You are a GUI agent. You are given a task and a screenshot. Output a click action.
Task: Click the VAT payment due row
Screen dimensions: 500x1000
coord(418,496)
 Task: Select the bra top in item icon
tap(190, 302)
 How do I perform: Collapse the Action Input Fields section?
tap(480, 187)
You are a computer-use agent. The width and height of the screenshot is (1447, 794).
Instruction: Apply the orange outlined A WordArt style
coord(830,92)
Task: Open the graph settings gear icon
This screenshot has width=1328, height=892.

* [DIRECTIONS]:
Copy every line of the data that holds the string "screenshot".

* [RESULT]:
You are a GUI agent. You are given a task and a screenshot. Output a click action.
You are a computer-use agent. The width and height of the screenshot is (1447, 794).
This screenshot has width=1328, height=892.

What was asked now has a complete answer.